The unaudited pro forma condensed combined financial information is not necessarily indicative of what the actual results of operations and financial position would have been had the Business Combination and related transactions taken place on the dates indicated, nor are they indicative of the future consolidated results of operations or financial position of the post-combination company. They should be read in conjunction with the historical financial statements and notes thereto of Marti and the Company.

 

One-time direct and incremental transaction costs anticipated to be incurred prior to, or concurrent with, the Closing are reflected in the unaudited pro forma condensed combined balance sheet as a direct reduction to the combined entity’s additional paid-in capital and are assumed to be cash settled. One-time non-recurring charges anticipated to be recorded prior to, or concurrent with, the Closing are reflected in the unaudited pro forma condensed combined balance sheet as an increase to the combined entity’s accumulated deficit and are included in the unaudited pro forma condensed combined statement of operations for the years ended December 31, 2022.

 

 

 

 

2. Adjustments and Assumptions to the Unaudited Pro Forma Condensed Combined Balance Sheet as of December 31, 2022

 

The adjustments included in the unaudited pro forma condensed combined balance sheet as of December 31, 2022 are as follows:

 

1.                   Represents adjustments for 1a) Represents the net proceeds of $35,500,000 from the PIPE financing. The entire amount is recorded as long term liabilities as none of the convertible notes will be converted into equity within one year subsequent to the closing. The key terms of the PIPE financing include a convertible debt instrument that features 10% cash interest, 5% PIK interest, and a five year maturity that begins upon the closing. Following the $10.00 listing price, the PIPE features an equity conversion price of the lower of $11.50 per share and a 15% premium to the volume weighted average trading price in the 20 days 12 months post-listing, to be no lower than $5.75 per share.

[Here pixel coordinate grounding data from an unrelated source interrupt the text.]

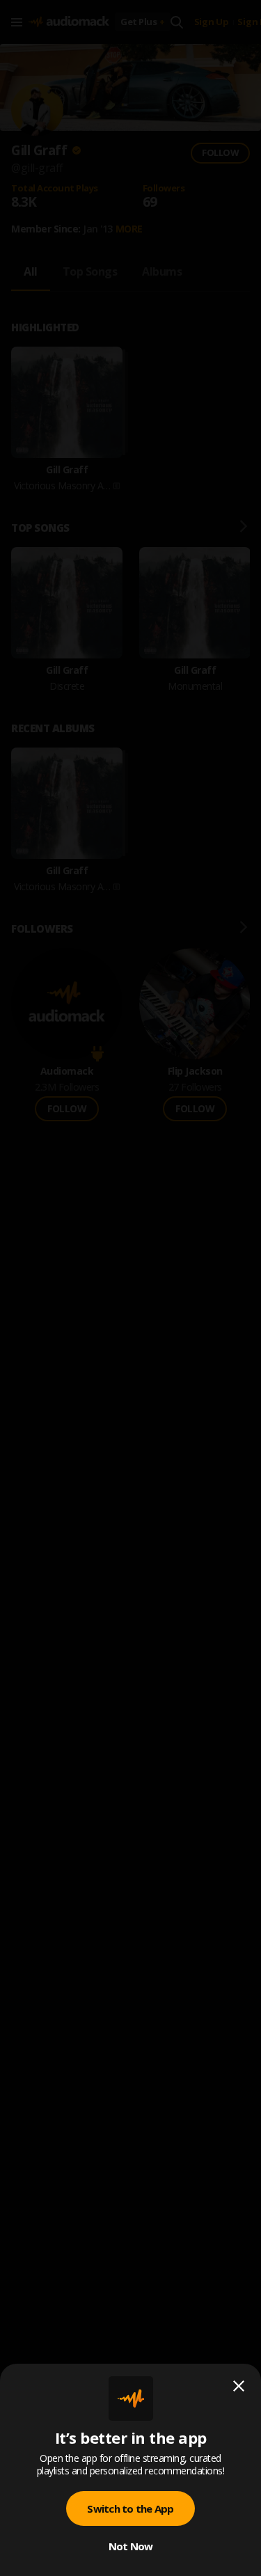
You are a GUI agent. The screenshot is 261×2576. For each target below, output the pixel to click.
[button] (130, 1288)
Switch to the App (130, 2508)
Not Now (131, 2546)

The convertible note holders have a pledge over the documents, general intangibles, intellectual property, investment property, and books and records of the Company. The indenture is a registered and publicly tradeable instrument with a secondary market; 1b) Pre-fund Notes proceeds amounting to $17,500,000 after January 1, 2023; 1c) Net trust balance after redemptions (representing 624,513 Class A Ordinary Shares at approximately $10.58 per share) amounting to $6,607,655; 1d) Deferred underwriting fees amounting to $5,031,000 paid at closing; 1e) Represents transaction costs of $8,513,100 incurred concurrent with the Closing, which in total amount to $36,063,555.

 

2.                   Represents adjustments for liquidation of prepaid expenses.

 

3.                   Represents the adjustment to investment in trust account due to 3a) Redemption amount of $145,486,924 in Trust Account Balance as of the Redemption Date (13,750,487 Class A Ordinary Shares) from equity, 1c) reclassification of Net Trust Balance after shareholder redemptions (representing 624,513 Class A Ordinary Shares) amounting to $6,607,655 into cash and equivalents, 1d) which in total amounting to $152,094,579.

 

4.                   Represents the extinguishment of the Company's accrued expenses, resulting in payment of expense accruals due to the Merger.

 

5.                   Represents conversion of each issued and outstanding share of the Company’s Preferred Stock on the Closing Date into a number of Class A Ordinary Shares of new Marti Common Stock.

 

3. Adjustments and Assumptions to the Unaudited Pro Forma Condensed Combined Statement of Operations for the year ended December 31, 2022

 

The adjustments included in the unaudited pro forma condensed combined statement of operations for the year ended December 31, 2022 are as follows:

 

7.                   Represents the adjustment to net-off general and administrative expenses not related to the issuance of debt with net assets.

 

8.                   Represents the removal of interest earned on marketable securities held in the trust account.

 

1e.                 Represents the transaction costs of $8,513,100 incurred prior to/or concurrent with the Closing.